Objective: Reproduce the listing verbatim, starting at the line that contains "Open the 中国平安权重下降 article" and ending after the line that contains "coord(699,222)". Output only those lines.

Items listed in a dataset
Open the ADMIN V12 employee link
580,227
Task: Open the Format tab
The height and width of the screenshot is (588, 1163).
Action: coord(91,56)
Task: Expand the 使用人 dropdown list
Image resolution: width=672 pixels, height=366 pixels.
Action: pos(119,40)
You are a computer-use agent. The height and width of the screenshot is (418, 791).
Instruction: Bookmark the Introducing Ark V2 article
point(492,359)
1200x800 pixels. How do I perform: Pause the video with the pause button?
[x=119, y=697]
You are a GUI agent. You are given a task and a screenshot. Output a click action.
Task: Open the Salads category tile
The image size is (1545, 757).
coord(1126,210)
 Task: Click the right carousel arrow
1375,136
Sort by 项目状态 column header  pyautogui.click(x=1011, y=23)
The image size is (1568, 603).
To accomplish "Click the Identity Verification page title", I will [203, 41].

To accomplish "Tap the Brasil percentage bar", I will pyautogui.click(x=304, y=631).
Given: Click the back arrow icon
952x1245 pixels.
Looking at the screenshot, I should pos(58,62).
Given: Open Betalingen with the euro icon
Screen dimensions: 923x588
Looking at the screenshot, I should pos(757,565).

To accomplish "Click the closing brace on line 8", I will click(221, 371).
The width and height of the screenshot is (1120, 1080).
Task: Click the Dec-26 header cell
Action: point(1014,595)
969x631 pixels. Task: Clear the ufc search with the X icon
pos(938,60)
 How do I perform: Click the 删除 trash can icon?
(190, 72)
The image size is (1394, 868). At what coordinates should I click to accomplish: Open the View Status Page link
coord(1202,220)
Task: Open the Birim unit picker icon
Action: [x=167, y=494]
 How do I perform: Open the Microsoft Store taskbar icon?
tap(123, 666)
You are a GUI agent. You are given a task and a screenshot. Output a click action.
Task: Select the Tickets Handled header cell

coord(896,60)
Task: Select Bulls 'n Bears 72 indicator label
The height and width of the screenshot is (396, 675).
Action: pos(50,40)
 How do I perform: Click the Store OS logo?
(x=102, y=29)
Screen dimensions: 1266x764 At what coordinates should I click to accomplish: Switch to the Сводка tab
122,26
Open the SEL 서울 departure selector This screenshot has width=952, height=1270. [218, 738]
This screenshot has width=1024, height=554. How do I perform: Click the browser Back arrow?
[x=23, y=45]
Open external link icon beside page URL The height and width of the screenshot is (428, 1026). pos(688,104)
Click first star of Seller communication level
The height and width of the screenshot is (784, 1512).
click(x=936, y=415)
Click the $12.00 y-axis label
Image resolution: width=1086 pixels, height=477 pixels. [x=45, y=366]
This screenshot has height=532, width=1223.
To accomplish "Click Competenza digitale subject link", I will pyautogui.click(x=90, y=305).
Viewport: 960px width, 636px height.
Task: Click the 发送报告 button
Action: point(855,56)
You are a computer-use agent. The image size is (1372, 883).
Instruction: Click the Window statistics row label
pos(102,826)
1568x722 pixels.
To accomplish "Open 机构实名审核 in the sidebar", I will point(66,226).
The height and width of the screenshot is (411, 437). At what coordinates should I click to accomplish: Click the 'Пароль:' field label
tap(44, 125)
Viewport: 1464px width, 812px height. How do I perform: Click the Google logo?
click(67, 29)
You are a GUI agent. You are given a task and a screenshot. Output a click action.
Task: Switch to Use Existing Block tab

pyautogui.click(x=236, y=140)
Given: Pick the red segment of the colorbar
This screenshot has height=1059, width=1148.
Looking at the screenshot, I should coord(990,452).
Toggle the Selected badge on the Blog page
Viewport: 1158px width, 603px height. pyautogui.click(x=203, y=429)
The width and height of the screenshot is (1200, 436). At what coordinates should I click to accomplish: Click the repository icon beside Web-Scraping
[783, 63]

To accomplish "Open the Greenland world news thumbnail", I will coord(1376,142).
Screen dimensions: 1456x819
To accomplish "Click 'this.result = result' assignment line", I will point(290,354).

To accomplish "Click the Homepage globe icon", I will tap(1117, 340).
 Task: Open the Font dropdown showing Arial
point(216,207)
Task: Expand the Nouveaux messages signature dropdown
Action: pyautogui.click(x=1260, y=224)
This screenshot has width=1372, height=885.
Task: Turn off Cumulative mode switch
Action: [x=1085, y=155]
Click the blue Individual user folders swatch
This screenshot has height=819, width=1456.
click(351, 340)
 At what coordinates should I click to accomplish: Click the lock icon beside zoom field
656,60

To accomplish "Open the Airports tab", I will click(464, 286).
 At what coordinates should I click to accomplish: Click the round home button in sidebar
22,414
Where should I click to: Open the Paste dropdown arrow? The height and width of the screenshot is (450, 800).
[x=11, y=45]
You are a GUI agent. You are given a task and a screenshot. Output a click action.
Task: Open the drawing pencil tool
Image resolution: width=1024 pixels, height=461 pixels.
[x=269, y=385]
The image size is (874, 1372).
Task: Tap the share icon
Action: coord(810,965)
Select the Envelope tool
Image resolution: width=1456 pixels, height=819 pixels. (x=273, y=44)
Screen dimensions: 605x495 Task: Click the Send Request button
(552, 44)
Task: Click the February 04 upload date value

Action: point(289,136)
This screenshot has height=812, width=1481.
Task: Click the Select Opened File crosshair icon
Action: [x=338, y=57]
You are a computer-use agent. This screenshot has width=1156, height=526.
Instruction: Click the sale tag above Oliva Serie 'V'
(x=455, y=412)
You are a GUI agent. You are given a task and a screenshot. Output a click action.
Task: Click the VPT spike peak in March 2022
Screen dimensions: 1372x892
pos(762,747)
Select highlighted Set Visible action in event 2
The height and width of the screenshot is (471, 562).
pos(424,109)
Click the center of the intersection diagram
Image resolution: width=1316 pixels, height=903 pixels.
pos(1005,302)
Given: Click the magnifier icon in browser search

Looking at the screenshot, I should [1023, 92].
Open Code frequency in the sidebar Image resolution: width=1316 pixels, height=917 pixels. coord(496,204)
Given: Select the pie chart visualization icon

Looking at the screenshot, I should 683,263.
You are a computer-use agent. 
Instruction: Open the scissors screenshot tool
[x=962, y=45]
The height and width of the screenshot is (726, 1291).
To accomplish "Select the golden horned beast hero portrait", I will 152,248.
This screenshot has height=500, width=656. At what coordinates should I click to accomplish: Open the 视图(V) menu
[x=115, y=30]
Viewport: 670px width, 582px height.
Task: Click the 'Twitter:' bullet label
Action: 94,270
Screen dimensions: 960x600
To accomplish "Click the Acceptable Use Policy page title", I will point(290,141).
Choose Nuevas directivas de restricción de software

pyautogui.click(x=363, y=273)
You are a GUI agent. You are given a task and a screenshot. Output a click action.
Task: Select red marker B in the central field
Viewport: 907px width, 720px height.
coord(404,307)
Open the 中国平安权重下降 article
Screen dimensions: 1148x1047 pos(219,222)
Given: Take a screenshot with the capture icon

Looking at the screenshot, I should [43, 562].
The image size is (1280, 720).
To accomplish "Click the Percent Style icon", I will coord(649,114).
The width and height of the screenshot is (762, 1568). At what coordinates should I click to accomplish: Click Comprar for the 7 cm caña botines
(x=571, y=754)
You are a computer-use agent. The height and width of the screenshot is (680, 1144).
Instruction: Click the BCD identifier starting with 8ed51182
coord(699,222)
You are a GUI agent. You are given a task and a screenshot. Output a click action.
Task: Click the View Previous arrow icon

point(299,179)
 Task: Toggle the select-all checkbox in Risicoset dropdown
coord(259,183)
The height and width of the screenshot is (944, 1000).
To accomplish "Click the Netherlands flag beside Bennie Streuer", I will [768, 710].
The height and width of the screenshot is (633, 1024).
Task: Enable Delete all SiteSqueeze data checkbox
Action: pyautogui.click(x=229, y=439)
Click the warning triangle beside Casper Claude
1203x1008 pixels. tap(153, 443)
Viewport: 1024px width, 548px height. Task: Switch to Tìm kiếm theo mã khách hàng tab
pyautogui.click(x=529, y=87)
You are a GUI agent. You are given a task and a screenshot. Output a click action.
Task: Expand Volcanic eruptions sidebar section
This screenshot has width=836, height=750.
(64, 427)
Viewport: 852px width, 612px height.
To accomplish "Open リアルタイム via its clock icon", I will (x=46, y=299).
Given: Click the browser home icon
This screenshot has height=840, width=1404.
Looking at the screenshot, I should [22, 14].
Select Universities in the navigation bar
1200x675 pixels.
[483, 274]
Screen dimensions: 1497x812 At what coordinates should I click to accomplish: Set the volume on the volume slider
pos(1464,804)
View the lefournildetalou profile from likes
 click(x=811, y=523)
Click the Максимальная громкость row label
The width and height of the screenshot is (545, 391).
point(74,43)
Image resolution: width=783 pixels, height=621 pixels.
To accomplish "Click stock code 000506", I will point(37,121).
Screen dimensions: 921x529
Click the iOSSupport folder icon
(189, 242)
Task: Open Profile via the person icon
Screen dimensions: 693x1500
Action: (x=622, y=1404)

Exercise solution:
Open the 中国平安权重下降 article
Screen dimensions: 1148x1047 pos(219,222)
Given: Take a screenshot with the capture icon

Looking at the screenshot, I should [43, 562].
The image size is (1280, 720).
To accomplish "Click the Percent Style icon", I will coord(649,114).
The width and height of the screenshot is (762, 1568). At what coordinates should I click to accomplish: Click Comprar for the 7 cm caña botines
(x=571, y=754)
You are a computer-use agent. The height and width of the screenshot is (680, 1144).
Instruction: Click the BCD identifier starting with 8ed51182
coord(699,222)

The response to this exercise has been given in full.